#### Work to be completed:
Transcribe, without any change, the line that includes "The width and" and all the lines that come after it in the material below.
————————
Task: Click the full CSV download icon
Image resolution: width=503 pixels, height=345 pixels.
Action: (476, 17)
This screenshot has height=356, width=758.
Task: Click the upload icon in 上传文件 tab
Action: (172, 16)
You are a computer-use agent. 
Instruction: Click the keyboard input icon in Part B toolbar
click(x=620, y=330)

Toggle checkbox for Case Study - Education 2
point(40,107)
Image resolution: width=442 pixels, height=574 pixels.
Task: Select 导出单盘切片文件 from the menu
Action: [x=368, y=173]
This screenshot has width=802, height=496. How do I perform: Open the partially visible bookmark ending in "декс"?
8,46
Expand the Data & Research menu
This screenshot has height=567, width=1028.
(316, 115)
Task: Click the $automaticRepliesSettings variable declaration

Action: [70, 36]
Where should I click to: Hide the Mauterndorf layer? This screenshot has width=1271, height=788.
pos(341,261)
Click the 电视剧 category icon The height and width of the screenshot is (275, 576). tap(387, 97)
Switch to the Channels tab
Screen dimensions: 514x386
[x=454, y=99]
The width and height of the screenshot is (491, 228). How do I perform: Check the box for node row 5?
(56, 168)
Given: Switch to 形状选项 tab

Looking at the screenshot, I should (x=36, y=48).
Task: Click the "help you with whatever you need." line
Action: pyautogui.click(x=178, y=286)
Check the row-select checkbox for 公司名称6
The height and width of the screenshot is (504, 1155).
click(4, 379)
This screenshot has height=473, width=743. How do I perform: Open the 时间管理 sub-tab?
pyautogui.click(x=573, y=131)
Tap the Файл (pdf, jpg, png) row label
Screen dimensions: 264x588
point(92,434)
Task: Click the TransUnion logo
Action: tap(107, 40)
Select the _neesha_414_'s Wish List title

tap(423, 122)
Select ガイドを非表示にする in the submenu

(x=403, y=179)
————————
#### Finished exercise:
The width and height of the screenshot is (491, 228). How do I perform: Check the box for node row 5?
(56, 168)
Given: Switch to 形状选项 tab

Looking at the screenshot, I should (x=36, y=48).
Task: Click the "help you with whatever you need." line
Action: pyautogui.click(x=178, y=286)
Check the row-select checkbox for 公司名称6
The height and width of the screenshot is (504, 1155).
click(4, 379)
This screenshot has height=473, width=743. How do I perform: Open the 时间管理 sub-tab?
pyautogui.click(x=573, y=131)
Tap the Файл (pdf, jpg, png) row label
Screen dimensions: 264x588
point(92,434)
Task: Click the TransUnion logo
Action: tap(107, 40)
Select the _neesha_414_'s Wish List title

tap(423, 122)
Select ガイドを非表示にする in the submenu

(x=403, y=179)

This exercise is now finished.